Il ricordo, dunque, non è chiusura, ma seme che feconda il domani. E se la ricostruzione materiale della città ha fatto passi importanti, ancor più decisiva è quella spirituale e sociale: “si è protagonisti nella ricostruzione dello spirito, anima della nostra persona”.
L’omelia ha toccato anche il cuore della fede cristiana: la resurrezione. Un messaggio potente, soprattutto per chi porta ancora nel corpo e nell’anima le ferite del sisma. “Per noi la morte non è una porta che si chiude ma una strada che si apre”, ha ricordato Monsignor D’Angelo, offrendo una visione cristiana in cui la Vita ha sempre l’ultima parola.
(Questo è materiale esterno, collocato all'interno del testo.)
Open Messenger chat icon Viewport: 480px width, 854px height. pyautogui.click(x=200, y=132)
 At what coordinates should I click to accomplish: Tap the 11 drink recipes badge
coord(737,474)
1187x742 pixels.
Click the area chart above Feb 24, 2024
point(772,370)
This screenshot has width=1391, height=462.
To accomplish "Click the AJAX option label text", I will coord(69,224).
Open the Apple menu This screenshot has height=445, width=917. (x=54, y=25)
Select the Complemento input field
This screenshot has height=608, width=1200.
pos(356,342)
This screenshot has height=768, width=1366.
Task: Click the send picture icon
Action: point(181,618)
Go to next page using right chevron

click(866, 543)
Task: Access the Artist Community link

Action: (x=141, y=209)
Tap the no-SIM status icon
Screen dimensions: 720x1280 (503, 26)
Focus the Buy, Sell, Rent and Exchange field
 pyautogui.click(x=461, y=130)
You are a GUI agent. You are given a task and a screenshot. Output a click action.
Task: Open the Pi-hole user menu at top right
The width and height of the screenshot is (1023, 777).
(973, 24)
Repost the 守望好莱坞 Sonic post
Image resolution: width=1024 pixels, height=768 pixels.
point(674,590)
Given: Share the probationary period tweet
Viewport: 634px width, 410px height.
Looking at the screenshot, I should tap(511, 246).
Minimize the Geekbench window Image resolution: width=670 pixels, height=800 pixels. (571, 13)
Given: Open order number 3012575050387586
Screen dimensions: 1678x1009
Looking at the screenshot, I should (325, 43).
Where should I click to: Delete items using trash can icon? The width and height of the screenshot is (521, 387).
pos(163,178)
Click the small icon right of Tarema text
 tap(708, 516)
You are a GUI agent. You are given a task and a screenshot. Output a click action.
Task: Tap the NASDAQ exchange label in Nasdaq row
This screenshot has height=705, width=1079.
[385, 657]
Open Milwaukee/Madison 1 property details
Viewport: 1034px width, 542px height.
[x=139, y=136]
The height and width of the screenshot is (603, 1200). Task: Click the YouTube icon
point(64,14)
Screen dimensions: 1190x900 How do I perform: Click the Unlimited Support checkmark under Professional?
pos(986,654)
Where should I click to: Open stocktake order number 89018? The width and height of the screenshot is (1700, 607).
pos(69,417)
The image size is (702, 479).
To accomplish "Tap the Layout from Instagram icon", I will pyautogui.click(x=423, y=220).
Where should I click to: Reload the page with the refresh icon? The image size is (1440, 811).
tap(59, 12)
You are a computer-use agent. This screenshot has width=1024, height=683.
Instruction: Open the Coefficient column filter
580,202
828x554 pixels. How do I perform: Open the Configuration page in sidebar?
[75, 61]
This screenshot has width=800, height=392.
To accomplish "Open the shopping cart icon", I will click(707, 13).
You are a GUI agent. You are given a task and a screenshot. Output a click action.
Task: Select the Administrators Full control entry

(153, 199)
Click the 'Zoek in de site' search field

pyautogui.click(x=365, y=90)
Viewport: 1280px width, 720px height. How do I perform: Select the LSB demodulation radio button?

“Se dentro di noi ascoltiamo e diamo spazio a questo anelito di Vita, sicuramente riusciremo a fare cose straordinarie.”
È questa la consegna lasciata alla città nel giorno della memoria. Un invito a rispondere al dolore con la bellezza, all’apatia con l’impegno, alla solitudine con la comunione. Perché – come ha concluso l’Arcivescovo – “in questo progetto di rinascita nessuno è escluso”.
Omelia della S. Messa in suffragio delle vittime del terremoto del 6 aprile 2009 XVI Anniversario del sisma – V Domenica di Quaresima, Chiesa di S. Maria del Suffragio – L’Aquila.
In questa V domenica di quaresima la Parola che abbiamo ascoltato ci apre alla via della Speranza.
Nel racconto del Vangelo possiamo cogliere lo stile e il messaggio di Gesù. Questa donna viene presentata per essere giudicata e messa a morte. Di fronte a questa richiesta Gesù rimane in silenzio, quando la domanda diventa insistente, Lui si alza e risponde con una proposta: “Chi non ha peccato scagli la prima pietra”. Ma i presenti andarono via tutti. Allora Gesù apre un dialogo con la donna che si conclude con le parole: “Va’ e non peccare più”. Questa piccola parola “va’”, avvia un nuovo processo di vita, non è una semplice assoluzione etico-morale, ma molto di più; la donna da una condizione di morte, ora riprende a vivere, riacquista dignità. Gesù trasforma quella situazione di giudizio e di morte in vita nuova: “Non peccare più”. Questo invito al cambiamento non è limitato solo a comportamenti etici, ma restituisce alla donna una nuova prospettiva, la riabilita ad un’esistenza rinnovata, apre dinanzi a lei un nuovo orizzonte, apre alla via della speranza. Il profeta Isaia dice nella prima lettura “Ecco io, faccio una cosa nuova. Proprio ora germoglia non ve ne accorgete? Aprirò anche nel deserto una strada nuova, immetterò fiumi nella steppa. … per dissetare il mio popolo, il mio eletto”(Is 43,19-20). Qui ancora una volta ci viene testimoniato che dai luoghi di morte Dio fa germogliare una nuova vita, nel deserto disseta il “suo eletto”, noi siamo i suoi eletti, coloro che sono alimentati da quest’acqua di Speranza. La nostra vita, anche se segnata dall’aridità della sofferenza e del dolore, in Cristo ritrova un nuovo vigore, Lui riabilita il nostro cammino quando si arena.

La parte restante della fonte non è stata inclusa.